Accurate biological information forms the basis for modern day turkey management decisions. It helps biologists understand if turkey populations are growing, declining or remaining statewide and regionally.
Almost 2,000 people record observations of hens and poults each summer. This provides statewide and regional information on the annual turkey hatch. Requiring hunters to check-in their turkeys enables us to calculate the harvest rate of turkeys per square mile so we can identify problem areas or recognize local or regional population shifts.
We can also measure hunter success rates. Since we implemented the three-week season in 1998, turkey harvest per square mile of forest and hunter success rates have continued to climb. This suggests that the season extension has not negatively impacted our turkeys. Had the impact been negative, we would have had the information and could have responded quickly.
TURKEY SEASON PROMISING
Despite a below-average hatch in 2004, Missouri hunters can look forward to another excellent season this spring.
Facing similar prospects, hunters harvested 60,744 turkeys last spring, breaking the previous record of 58,421 turkeys taken in 2003. Franklin County led the state in 2004. Hunters there took 1,099 birds. Runner-up was Laclede County with 1,071 birds, followed by Howell County with 985 birds.

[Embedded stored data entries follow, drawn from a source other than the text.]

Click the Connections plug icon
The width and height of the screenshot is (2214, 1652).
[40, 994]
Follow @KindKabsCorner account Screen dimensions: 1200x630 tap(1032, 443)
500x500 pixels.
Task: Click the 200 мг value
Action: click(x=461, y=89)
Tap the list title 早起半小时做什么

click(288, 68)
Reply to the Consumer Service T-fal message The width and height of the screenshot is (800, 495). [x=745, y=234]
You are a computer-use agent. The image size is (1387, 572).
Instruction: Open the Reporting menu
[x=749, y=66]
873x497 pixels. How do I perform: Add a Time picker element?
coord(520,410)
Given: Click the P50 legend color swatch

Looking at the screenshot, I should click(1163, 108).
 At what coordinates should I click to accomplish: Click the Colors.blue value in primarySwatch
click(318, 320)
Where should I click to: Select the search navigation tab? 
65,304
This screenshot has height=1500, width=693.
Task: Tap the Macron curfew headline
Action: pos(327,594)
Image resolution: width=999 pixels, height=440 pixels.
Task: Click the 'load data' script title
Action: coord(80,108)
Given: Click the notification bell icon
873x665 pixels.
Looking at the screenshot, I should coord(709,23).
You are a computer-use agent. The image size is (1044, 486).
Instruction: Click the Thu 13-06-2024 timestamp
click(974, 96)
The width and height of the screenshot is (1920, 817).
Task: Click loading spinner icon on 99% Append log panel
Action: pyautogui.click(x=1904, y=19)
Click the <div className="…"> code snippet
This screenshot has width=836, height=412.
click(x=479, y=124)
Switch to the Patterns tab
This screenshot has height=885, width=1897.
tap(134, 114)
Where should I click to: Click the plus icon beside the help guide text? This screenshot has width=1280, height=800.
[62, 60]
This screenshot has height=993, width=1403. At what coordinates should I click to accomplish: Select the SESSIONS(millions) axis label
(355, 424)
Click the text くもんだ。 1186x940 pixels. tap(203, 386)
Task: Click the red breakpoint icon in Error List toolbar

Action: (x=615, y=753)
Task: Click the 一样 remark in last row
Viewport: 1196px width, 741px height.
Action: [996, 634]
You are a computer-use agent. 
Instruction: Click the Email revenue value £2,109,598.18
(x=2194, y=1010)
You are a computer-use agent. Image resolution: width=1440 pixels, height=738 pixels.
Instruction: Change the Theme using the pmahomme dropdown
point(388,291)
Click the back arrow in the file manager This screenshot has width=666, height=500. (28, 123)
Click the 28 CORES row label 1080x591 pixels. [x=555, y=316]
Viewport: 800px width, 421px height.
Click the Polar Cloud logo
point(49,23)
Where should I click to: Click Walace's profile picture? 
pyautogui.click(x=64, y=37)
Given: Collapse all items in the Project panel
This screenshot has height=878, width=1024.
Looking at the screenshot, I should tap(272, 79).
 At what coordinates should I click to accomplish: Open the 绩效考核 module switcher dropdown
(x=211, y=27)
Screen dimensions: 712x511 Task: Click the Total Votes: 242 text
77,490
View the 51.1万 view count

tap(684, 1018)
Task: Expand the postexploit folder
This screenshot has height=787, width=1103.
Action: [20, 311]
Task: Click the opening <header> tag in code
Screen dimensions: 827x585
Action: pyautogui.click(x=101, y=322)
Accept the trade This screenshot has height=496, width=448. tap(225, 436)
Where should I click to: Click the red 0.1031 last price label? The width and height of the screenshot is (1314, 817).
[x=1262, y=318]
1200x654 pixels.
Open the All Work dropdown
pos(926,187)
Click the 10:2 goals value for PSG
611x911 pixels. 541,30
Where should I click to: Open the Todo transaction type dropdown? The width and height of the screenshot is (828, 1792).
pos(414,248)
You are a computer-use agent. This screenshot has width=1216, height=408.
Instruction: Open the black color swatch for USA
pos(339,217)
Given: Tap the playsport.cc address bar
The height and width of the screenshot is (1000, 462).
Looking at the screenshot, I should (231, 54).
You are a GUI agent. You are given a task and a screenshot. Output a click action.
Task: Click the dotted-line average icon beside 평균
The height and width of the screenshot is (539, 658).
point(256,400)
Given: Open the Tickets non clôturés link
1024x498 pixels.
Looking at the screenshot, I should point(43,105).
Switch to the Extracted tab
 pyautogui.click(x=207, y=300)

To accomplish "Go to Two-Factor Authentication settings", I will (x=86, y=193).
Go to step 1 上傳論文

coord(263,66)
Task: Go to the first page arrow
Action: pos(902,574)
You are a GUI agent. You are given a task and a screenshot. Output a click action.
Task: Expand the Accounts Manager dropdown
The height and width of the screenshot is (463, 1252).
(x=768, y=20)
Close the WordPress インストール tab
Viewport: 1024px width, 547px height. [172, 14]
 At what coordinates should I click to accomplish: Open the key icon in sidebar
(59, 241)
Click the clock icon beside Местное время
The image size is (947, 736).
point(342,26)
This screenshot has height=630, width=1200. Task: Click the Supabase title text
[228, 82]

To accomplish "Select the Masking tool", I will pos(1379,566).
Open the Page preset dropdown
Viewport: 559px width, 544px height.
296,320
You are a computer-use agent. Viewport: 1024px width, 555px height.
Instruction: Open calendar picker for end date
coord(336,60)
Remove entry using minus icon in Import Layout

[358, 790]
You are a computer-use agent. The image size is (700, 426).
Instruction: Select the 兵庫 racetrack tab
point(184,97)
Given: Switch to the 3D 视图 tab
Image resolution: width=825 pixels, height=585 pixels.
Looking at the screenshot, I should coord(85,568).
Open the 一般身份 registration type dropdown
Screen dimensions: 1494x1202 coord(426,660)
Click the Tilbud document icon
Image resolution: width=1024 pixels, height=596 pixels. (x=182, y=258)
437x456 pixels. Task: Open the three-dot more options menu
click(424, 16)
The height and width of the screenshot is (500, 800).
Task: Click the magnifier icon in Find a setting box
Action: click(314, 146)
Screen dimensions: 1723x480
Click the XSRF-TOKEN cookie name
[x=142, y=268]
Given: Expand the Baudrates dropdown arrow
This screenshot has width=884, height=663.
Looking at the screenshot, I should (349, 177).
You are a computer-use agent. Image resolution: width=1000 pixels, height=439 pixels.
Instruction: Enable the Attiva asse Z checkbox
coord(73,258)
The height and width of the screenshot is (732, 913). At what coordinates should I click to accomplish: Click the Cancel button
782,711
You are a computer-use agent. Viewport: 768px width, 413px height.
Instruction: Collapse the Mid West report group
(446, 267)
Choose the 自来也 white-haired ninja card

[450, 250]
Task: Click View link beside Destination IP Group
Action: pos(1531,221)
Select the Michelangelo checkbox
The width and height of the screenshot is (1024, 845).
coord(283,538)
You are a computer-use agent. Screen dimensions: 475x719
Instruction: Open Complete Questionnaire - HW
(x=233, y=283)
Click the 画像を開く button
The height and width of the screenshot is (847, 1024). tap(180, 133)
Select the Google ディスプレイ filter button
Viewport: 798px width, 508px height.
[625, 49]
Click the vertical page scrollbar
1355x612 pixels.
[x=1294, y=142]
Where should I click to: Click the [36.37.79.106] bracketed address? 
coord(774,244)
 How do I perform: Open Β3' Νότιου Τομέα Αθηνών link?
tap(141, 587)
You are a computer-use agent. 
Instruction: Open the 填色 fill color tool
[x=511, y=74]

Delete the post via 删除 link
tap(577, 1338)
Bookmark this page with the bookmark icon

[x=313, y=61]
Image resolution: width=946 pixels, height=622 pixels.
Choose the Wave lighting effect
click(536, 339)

With extended cool temperatures and rain that lasted well into summer, nesting conditions weren't optimal for turkeys in 2004. However, the sheer number of turkeys in Missouri should produce enough birds to keep the population stable.
Hunters encountered fewer jakes during the spring 2004 season, so there may be fewer 2-year-old birds in the woods than usual in 2005.
- Bryan Hendricks
Do you ever wonder why the Department records spur lengths at check stations or requests spur lengths from people checking birds by phone? Spur length is a good indication of a turkey's age. Adult toms with spurs shorter than 1 inch are generally 2-year-old birds. Those with spurs from 1 to 1 3/8 inches 3 to 4 years old, and those with spurs longer than 1 1/2 inches are the grandpas.
We look at the distribution of spur lengths each year and compare them to past years to see if age structures have changed. If we were to see a decline in a certain age group, we would know that something is happening in the turkey population.
The ratio of jakes to adult birds is another way we measure the pulse of the turkey population. If we began to see a preponderance of jakes in the turkey harvest, we might need to scale back on bag limits or season length. On average, jakes account for 20 to 30 percent of the harvest.
Turkey hunting has evolved since the first season in 1960. Today we have more than 125,000 turkey hunters, compared to just 698 in 1960. Annual harvests have increased from 94 birds to more than 60,000 birds. Because of hunters' willingness to provide biological information, coupled with knowledge gained from turkey research projects and the continual monitoring of poult production, we can keep a close watch on Missouri's turkey population and manage it to provide better opportunities for turkey hunters.